AMOVA (Analysis of Molecular Variance) were used to test whether two communities from H and U populations have the same centroid [64, 65]. HOMOVA (Homogeneity of Molecular Variance) was employed to test whether the genetic diversity are similar between the communities from the H and U populations [65, 66].

Relative abundance of OTUs and phylotypes were reported as mean ± SEM. Due to the small sample sizes of these oral-site-specific datasets, features that are differentially distributed (i.e. abundant) between populations were statistically detected using Metastats [67] via a web interface http://​metastats.​cbcb.​umd.​edu/​detection.​html. Frequency data of OTUs and phylotypes were converted into a Feature Frequency Matrix as the input to this analysis tool. To exclude the extremely sparsely-sampled features (OTUs/phylotypes), tests were applied only if the total number of observations of a feature (OTU/phylotype) in either population is greater than the total number of subjects in the population (i.e. the average number of observations across subjects for a given feature is greater than one). Metastats was performed using 1000 permutations to compute p-values in statistical tests. We set p-value threshold of significance as 0.05. To control the FDR (False Discovery Rate) within the entire set of tests, we only took those features whose q-values and p-values were both below 0.05 into considerations. Levels of confidence were denoted as: *: 0.01 < p < 0.05; **: p < 0.01.

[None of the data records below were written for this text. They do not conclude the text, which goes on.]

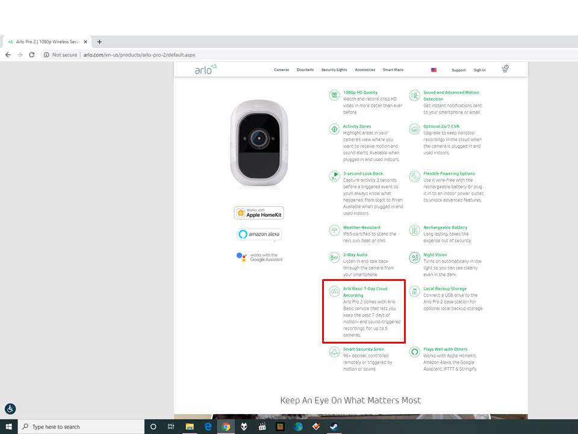Click the Works with Apple HomeKit badge
Image resolution: width=578 pixels, height=434 pixels.
click(259, 213)
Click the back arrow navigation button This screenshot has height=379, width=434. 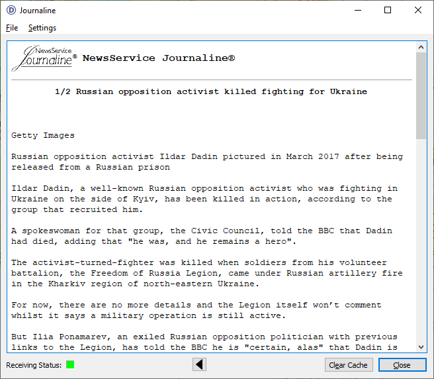[x=200, y=364]
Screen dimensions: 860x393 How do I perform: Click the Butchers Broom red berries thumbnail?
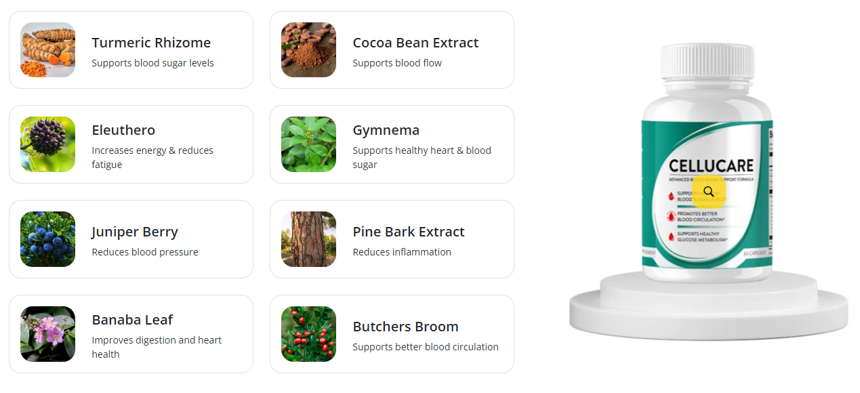click(x=308, y=334)
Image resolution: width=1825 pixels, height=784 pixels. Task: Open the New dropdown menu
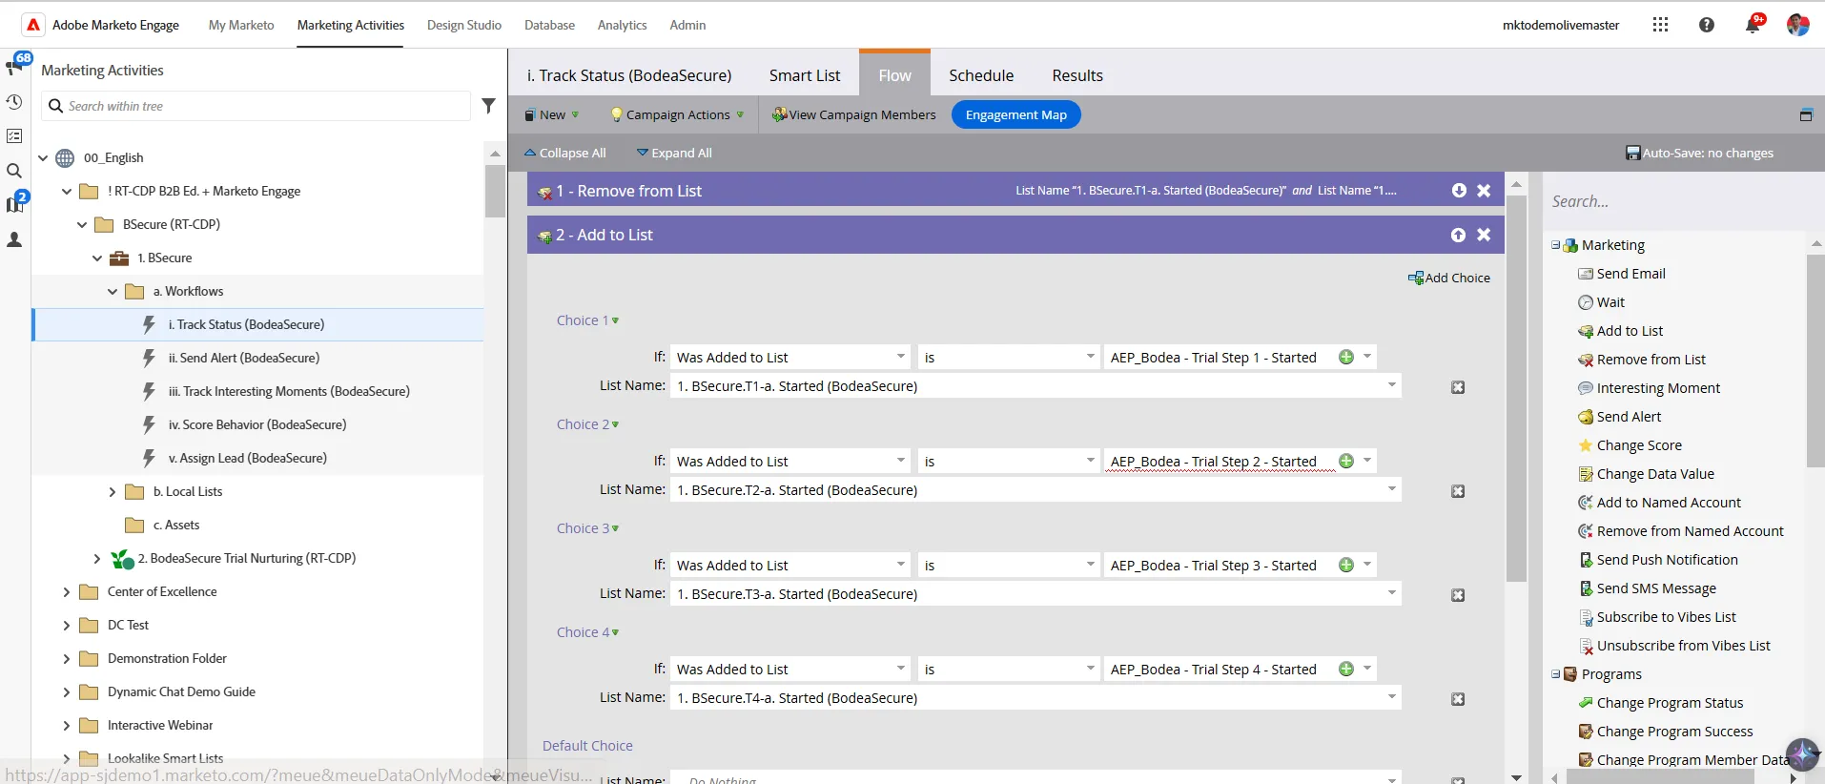click(552, 114)
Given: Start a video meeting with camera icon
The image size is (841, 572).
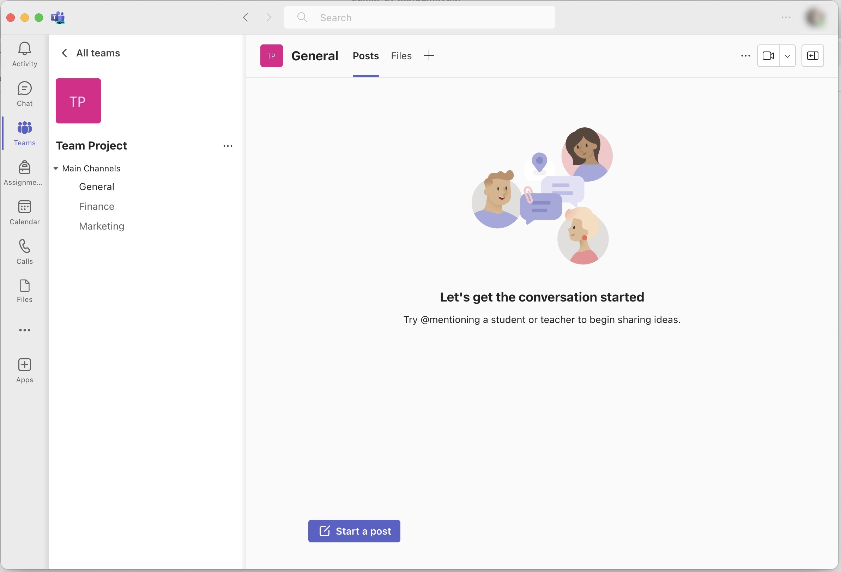Looking at the screenshot, I should [768, 56].
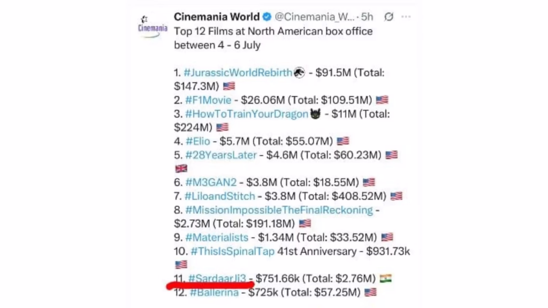Viewport: 548px width, 308px height.
Task: Open the #Elio hashtag
Action: coord(198,141)
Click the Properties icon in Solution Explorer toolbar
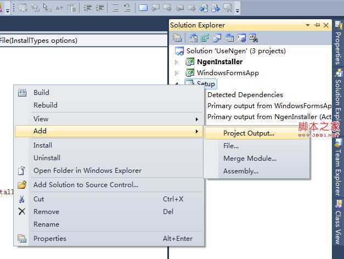This screenshot has width=344, height=259. click(177, 38)
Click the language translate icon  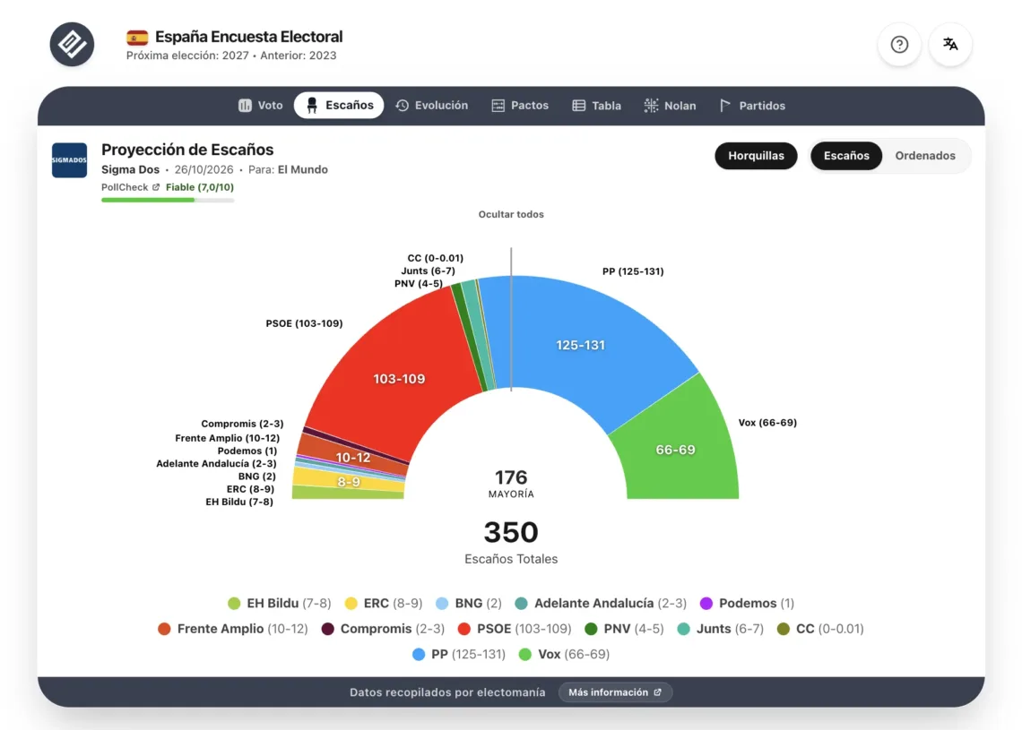tap(949, 44)
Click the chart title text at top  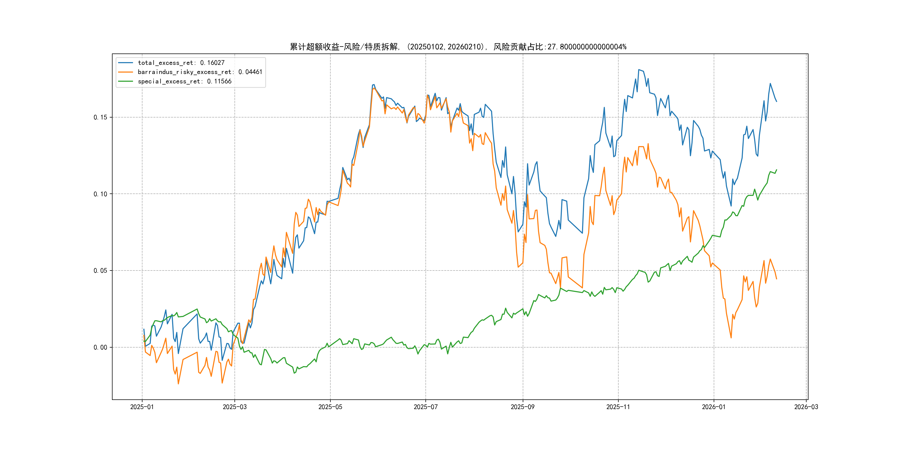pos(458,47)
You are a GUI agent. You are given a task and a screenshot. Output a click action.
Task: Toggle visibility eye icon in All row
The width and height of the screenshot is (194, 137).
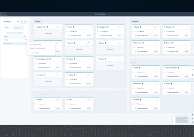click(x=26, y=40)
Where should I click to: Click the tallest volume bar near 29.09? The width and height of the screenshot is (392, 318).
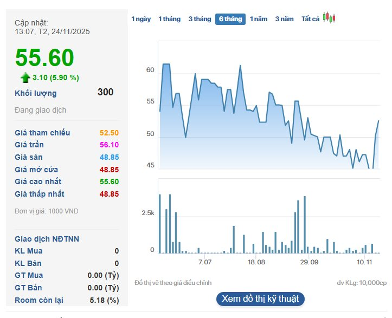click(x=305, y=197)
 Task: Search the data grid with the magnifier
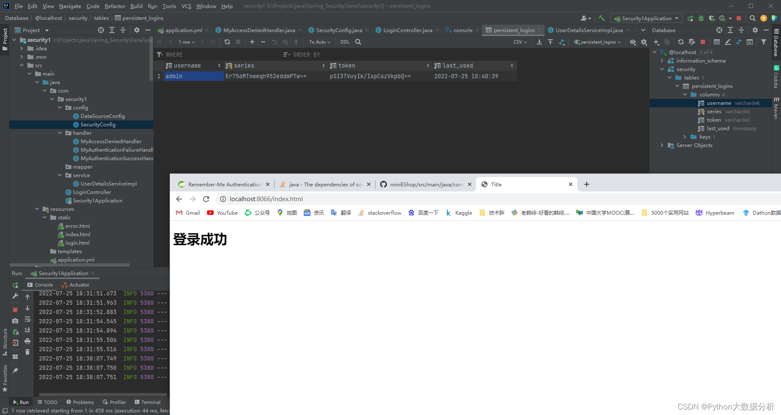click(358, 42)
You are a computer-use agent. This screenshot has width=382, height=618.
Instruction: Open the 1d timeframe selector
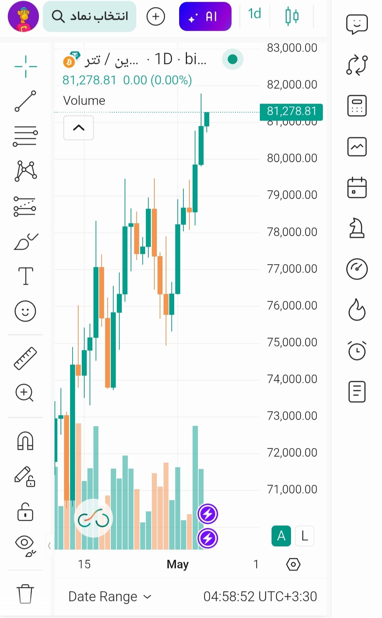coord(255,14)
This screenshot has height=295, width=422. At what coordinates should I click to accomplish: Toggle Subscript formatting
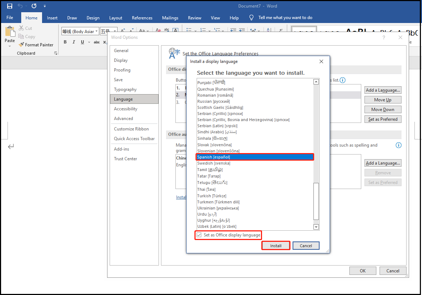tap(105, 43)
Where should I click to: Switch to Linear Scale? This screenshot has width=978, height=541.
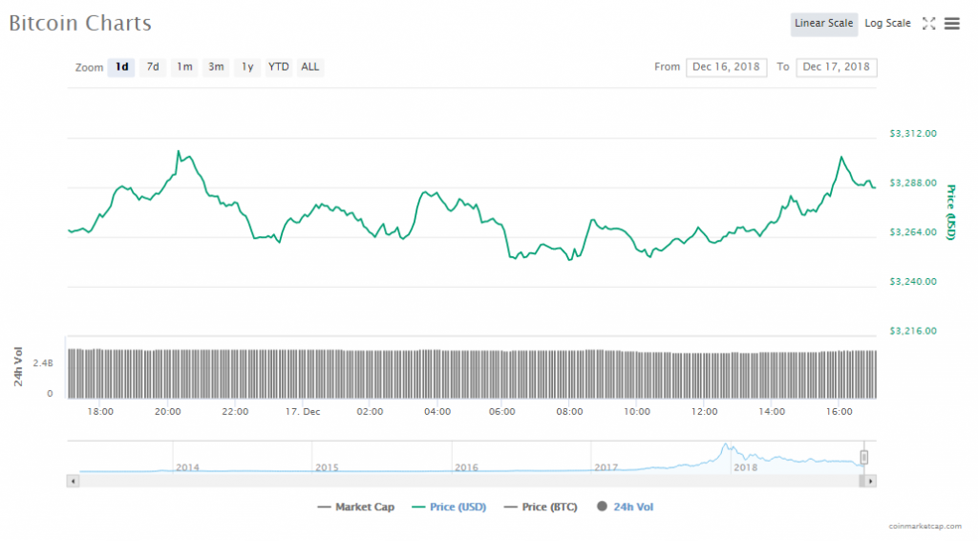click(x=823, y=24)
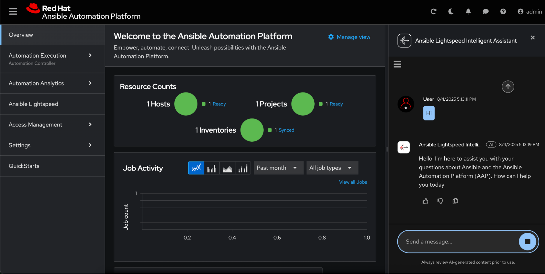This screenshot has width=545, height=274.
Task: Click the refresh icon in top bar
Action: [x=433, y=11]
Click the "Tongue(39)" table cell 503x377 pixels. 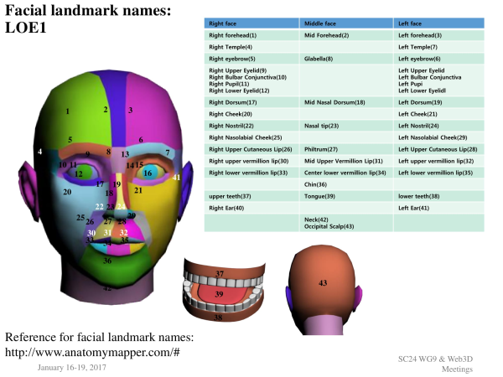[x=319, y=195]
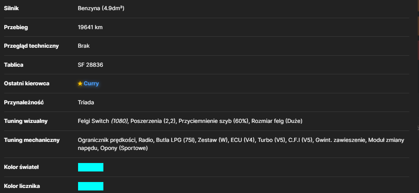The height and width of the screenshot is (193, 419).
Task: Select the cyan Kolor licznika swatch
Action: [x=91, y=186]
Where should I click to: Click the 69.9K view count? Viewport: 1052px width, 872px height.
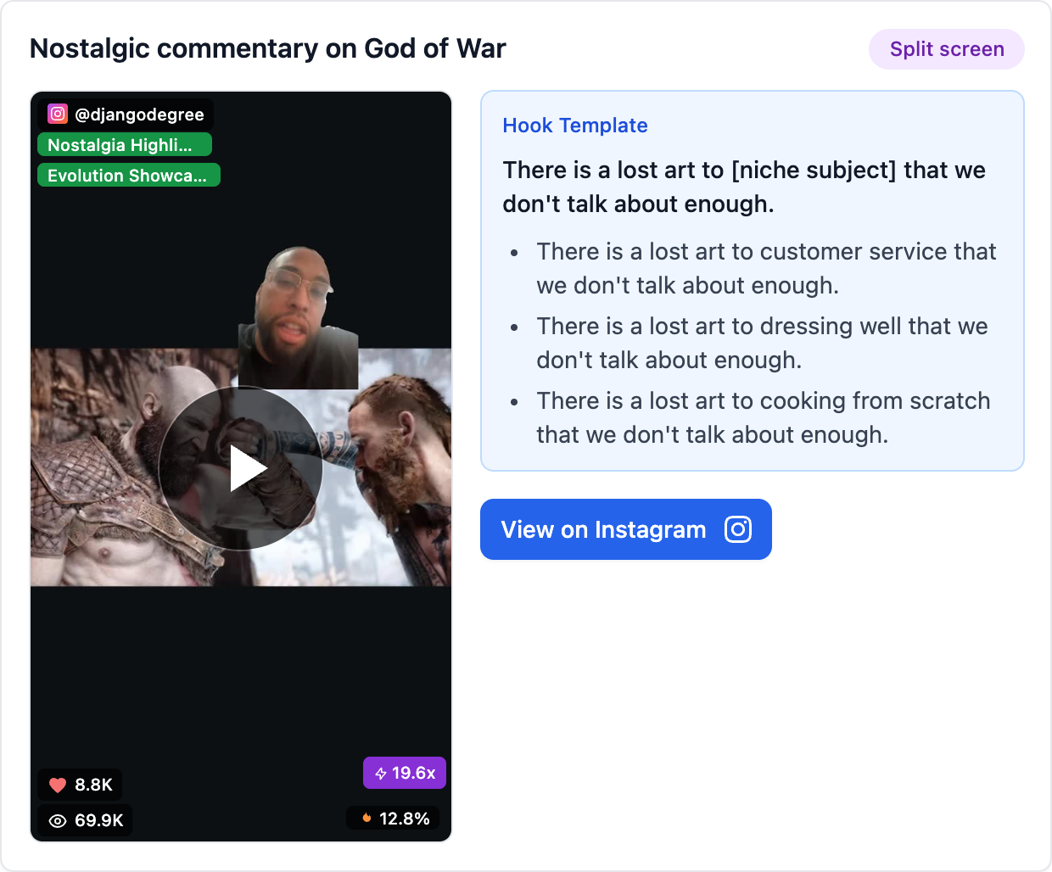(98, 820)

In validating the pyrosequencing results, the relative abundance of selected genera (Streptococcus and Fusobacterium) as measured via 16 S-amplicon pyrosequencing was compared to the corresponding gene copy number as determined by qPCR. The Shapiro-Wilk statistics of the variables were statistically significant. The degrees of correlation between the two measured parameters were determined from the Spearman's nonparametric correlation coefficient, r. Statistical analyses were performed with R (version 2.13.1). All reported p values were two-sided, at a 95% confidence level.